Generalizability and Applicability
The reviewers have raised concerns regarding the generalizability and applicability of MPA to various tasks and base models. Our additional experiments and the detailed results in the attachment's Figure 1, the main paper's Figures 4, 5 and Appx. E.2 demonstrate that MPA adapts well to different application scenarios including object detection. The generalizability is guaranteed by our proposed training strategy, which is inherited and developed from the widely used optimization methods, as we discussed in the previous section. Furthermore, MPA can be integrated into any model using MetaFormer [5] backbones with channel MLPs (like Swin Transformer [6] and ConvNeXt [7]) which has been widely used by the learned image coding community [8-12], ensuring the versatility and practical applicability of the proposed MPA. For the application of MPA in cross-domain tasks, we think this is a promising direction for exploration and will continue to follow up.
References
[1] E. Agustsson, et al. Multi-Realism Image Compression with a Conditional Generator. In CVPR 2023.
[2] S. Iwai, et al. Controlling Rate, Distortion, and Realism: Towards a Single Comprehensive Neural Image Compression Model. In WACV 2024.
[3] Y. Guo, et al. SpotTune: Transfer Learning through Adaptive Fine-tuning. In CVPR 2019.
[4] E. Hu, et al. LoRA: Low-Rank Adaptation of Large Language Models. In ICLR 2022.
[5] W. Yu, et al. MetaFormer Is Actually What You Need for Vision. In CVPR 2022.
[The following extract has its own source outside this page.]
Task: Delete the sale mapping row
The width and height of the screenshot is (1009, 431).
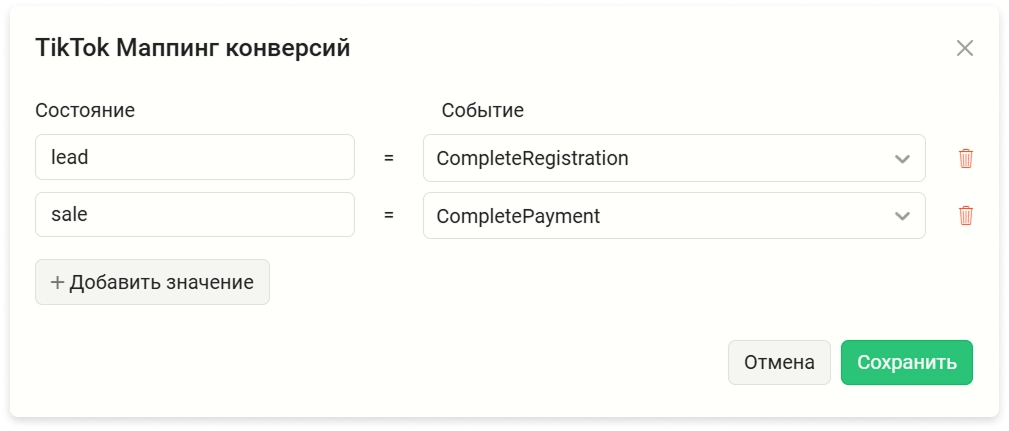Action: (965, 216)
[6] Z. Liu, et al. Swin Transformer: Hierarchical Vision Transformer Using Shifted Windows. In ICCV 2021.
[7] Z. Liu, et al. A ConvNet for the 2020s. In CVPR 2022.
[8] Y. Zhu, et al. Transformer-based Transform Coding. In ICLR 2022.
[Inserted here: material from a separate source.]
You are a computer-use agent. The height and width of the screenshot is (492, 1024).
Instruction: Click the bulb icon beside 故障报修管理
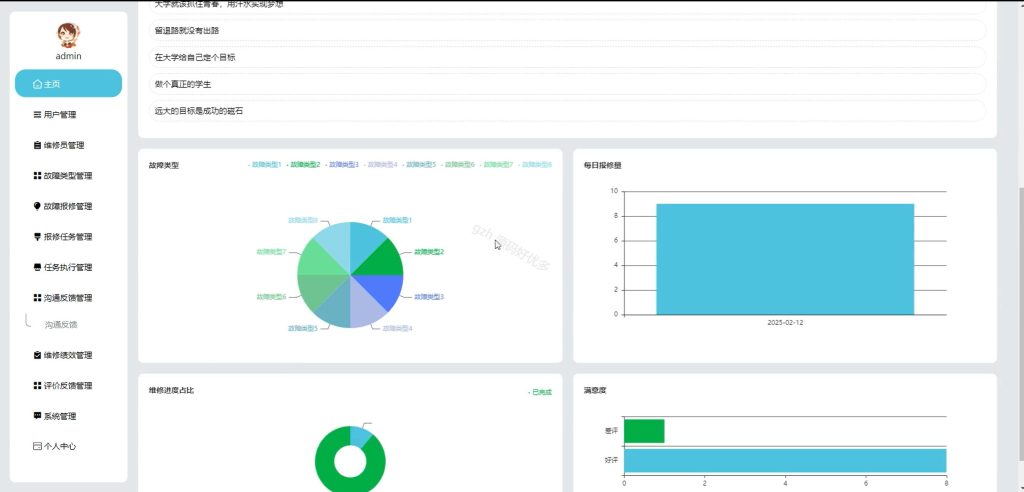point(37,206)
[9] R. Zou, et al. The Devil Is in the Details: Window-based Attention for Image Compression. In CVPR 2022.
[10] J, Liu, et al. Learned Image Compression With Mixed Transformer-CNN Architectures. In CVPR 2023.
[11] Z. Duan, et al. Lossy Image Compression With Quantized Hierarchical VAEs. In WACV 2023.
[12] H. Li, et al. Frequency-Aware Transformer for Learned Image Compression. In ICLR 2024.
This paper proposes Multi-Path Aggregation (MPA) as an image coding method that can be commonly used in multitask scenarios to satisfy both human perception and machine vision. The problem addressed in this paper is applicable to various computer vision tasks, and its effectiveness has been thoroughly evaluated through experiments across multiple tasks in experiments. One of the significant contributions of the proposed method is its simplicity in training, as it can handle various tasks with a single model. The readability and strong motivation of the paper have been recognized by most reviewers, and all reviewers have given evaluations leaning towards acceptance. The authors' rebuttal effectively addressed the reviewers' concerns, resulting in the maintenance of the reviewers' scores. Some reviewers' suggestions, such as comparisons with LoRA, remain as future work. Additionally, one reviewer noted that the proposed method is not entirely an all-in-one approach, citing this as a limitation. It is expected that responses to this concern will be reflected in the final manuscript.